In over 40 years of classroom teaching, I have never expected parents to do anything except provide their children with a quiet place to study, adequate sleep, and breakfast before they come to school. Ensuring that my students learned what they had to learn to move up the schooling ladder was my job, my responsibility, and what I was paid for. My students always overachieved.
GCSD's inept performance is not the parents' or the students' fault.
Students are students. Physiologically they are more similar than different.

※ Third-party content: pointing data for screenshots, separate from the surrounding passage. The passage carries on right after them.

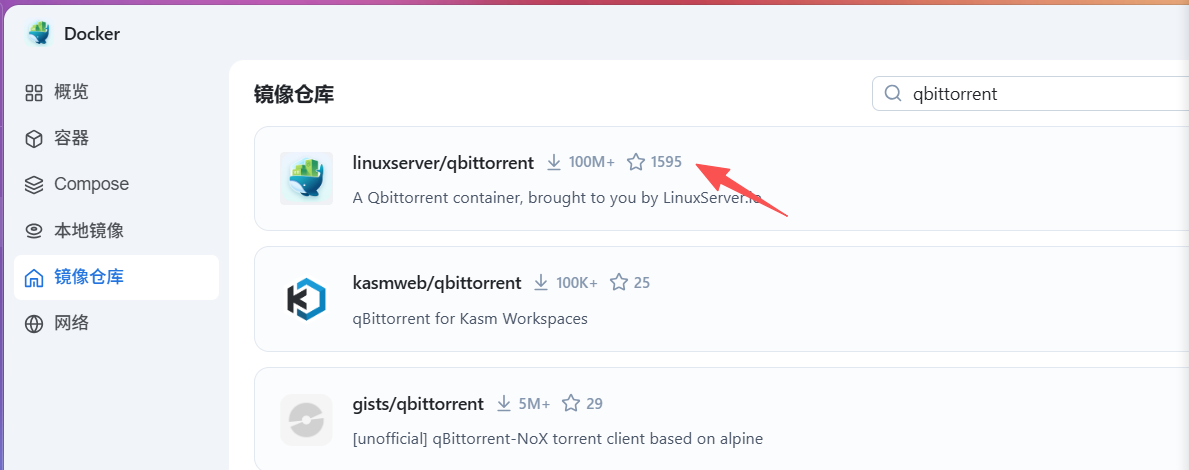
Task: Click the kasmweb/qbittorrent image logo
Action: (x=306, y=299)
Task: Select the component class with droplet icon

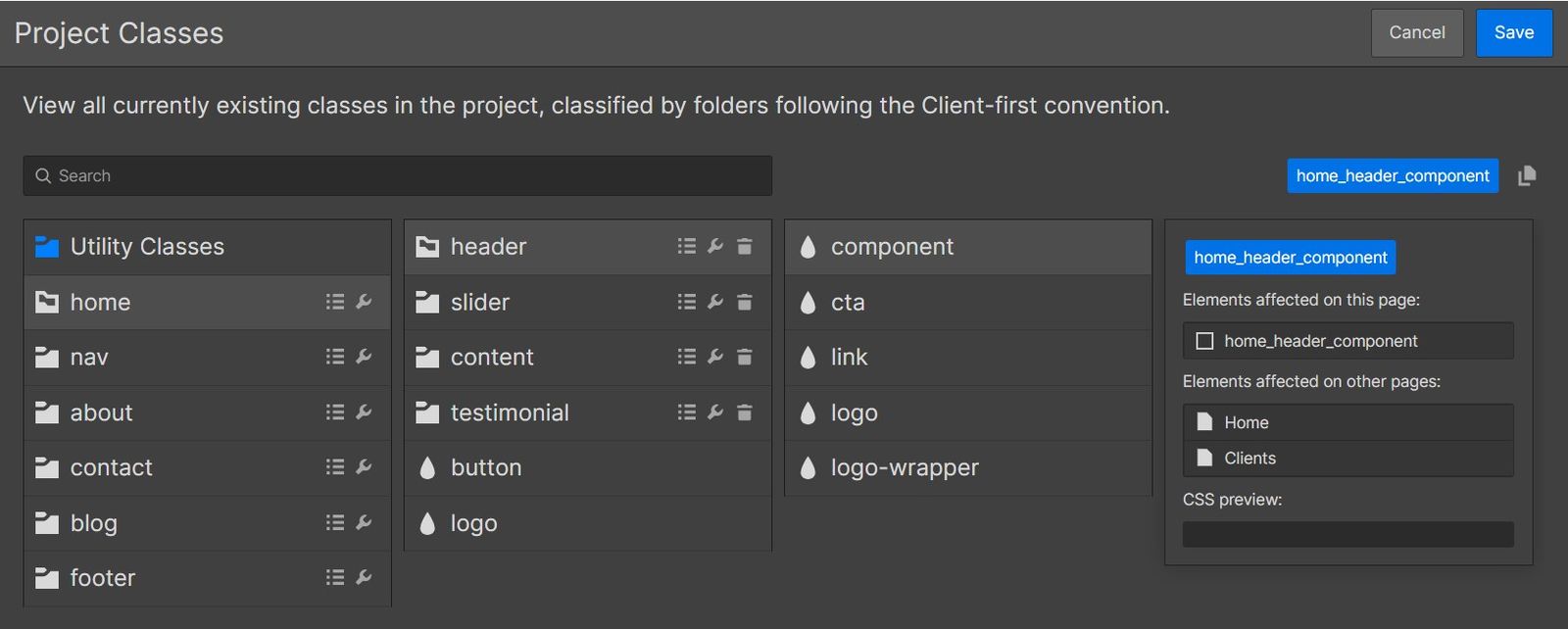Action: [x=892, y=246]
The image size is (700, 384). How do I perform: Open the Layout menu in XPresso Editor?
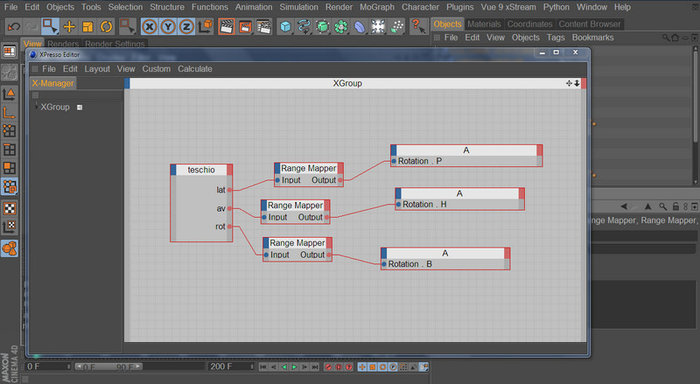tap(97, 69)
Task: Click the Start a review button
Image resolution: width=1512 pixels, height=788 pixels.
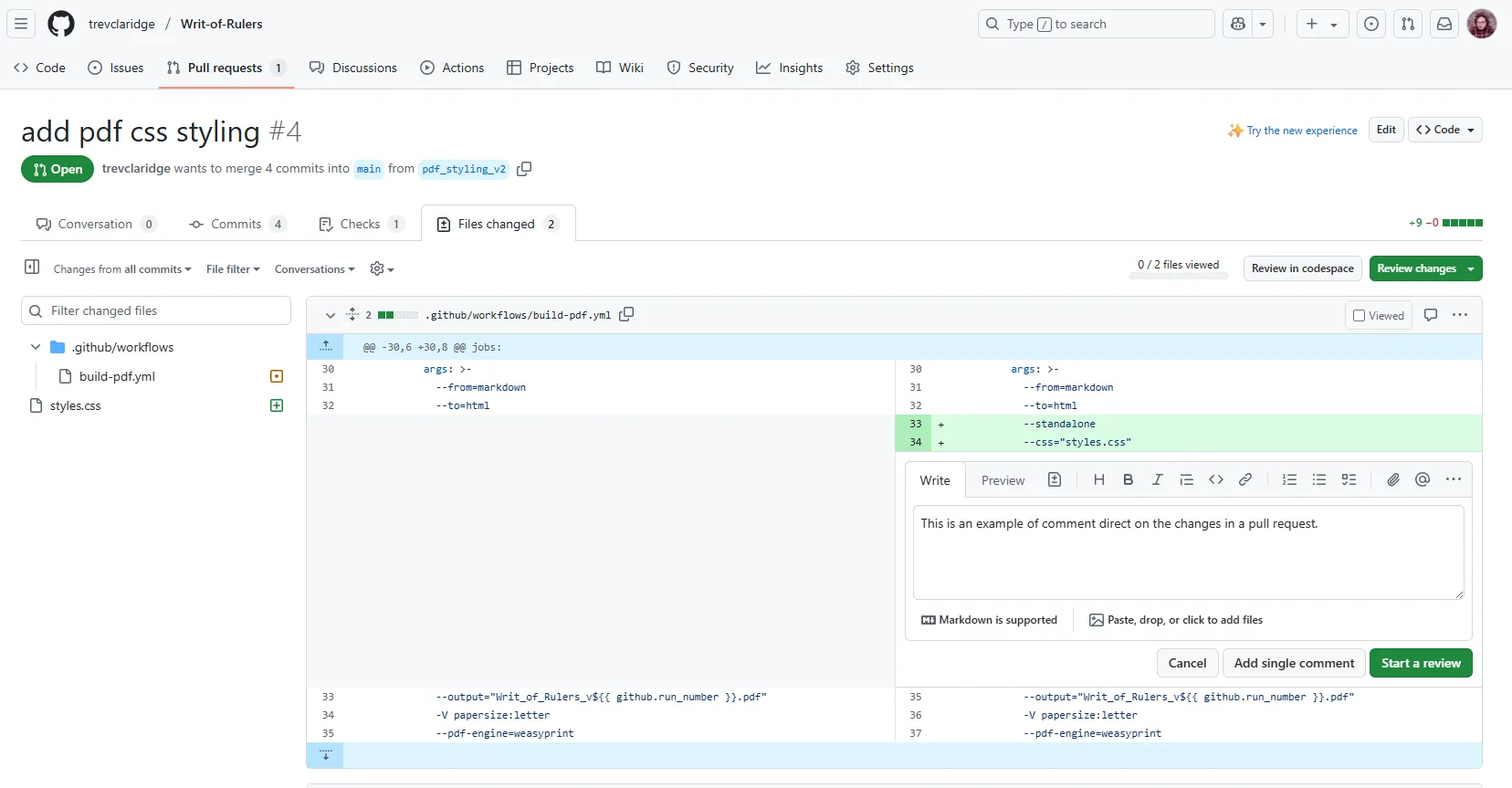Action: (1420, 664)
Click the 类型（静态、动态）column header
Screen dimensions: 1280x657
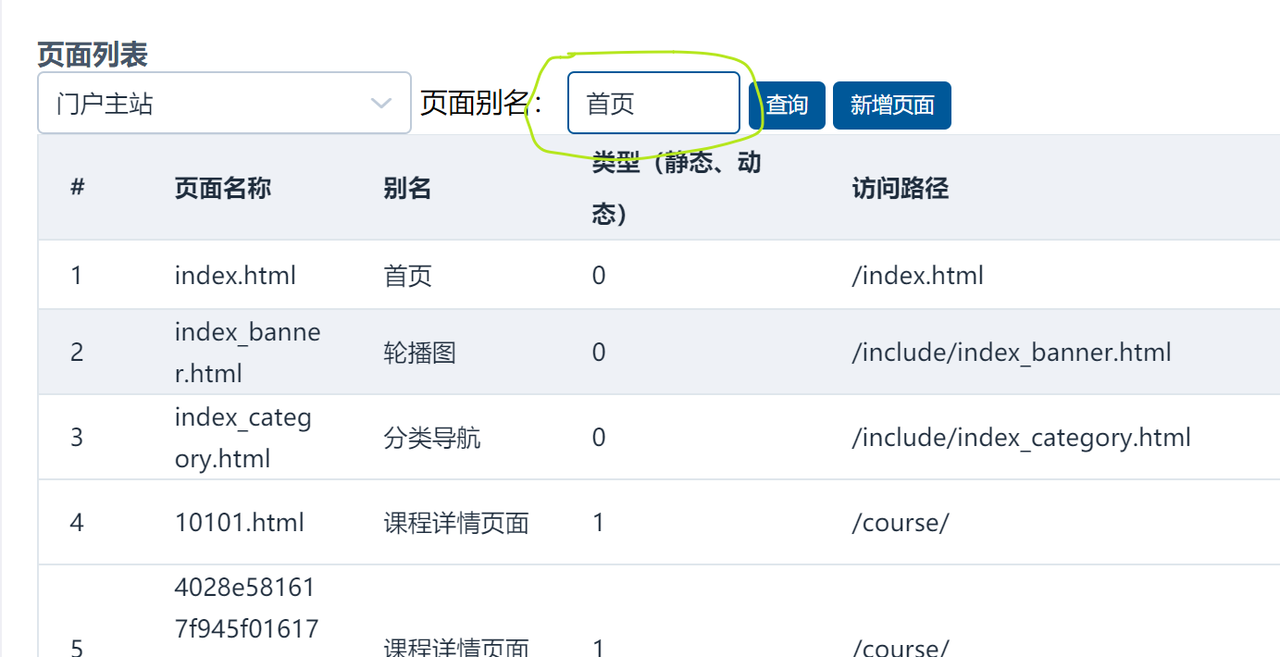(x=676, y=188)
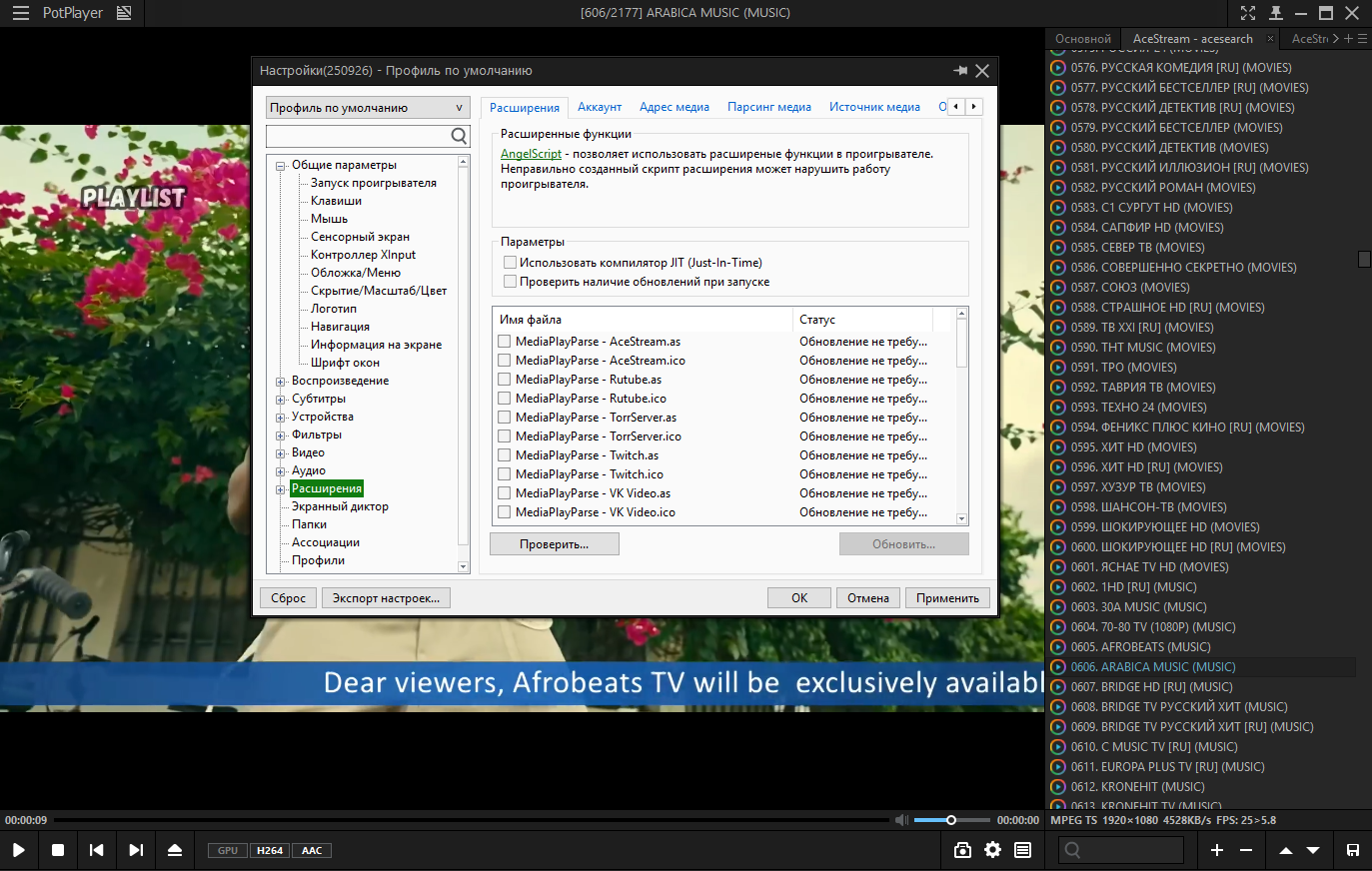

Yes, students' home nurturing makes a difference. However, effective schooling can overcome almost all socio-economic deficiencies. Students don't come to school to fail. Schools fail students, literally and figuratively.
Test scores indicate that attending GCSD is a dumbing down process after the 9th grade. Jim Norton has rejected the 21st Century Real World's Tech-sTem perspectives and practices in order to stay in his comfort zone hugging his 19th Century Trade School mentality. In the Real World's private sector, Jim Norton and his assistant superintendent instructional administrators would be removed for their inept performance. This may be the only remedy for GCSD. Perhaps, after the holidays. However, there may be another way -- underway.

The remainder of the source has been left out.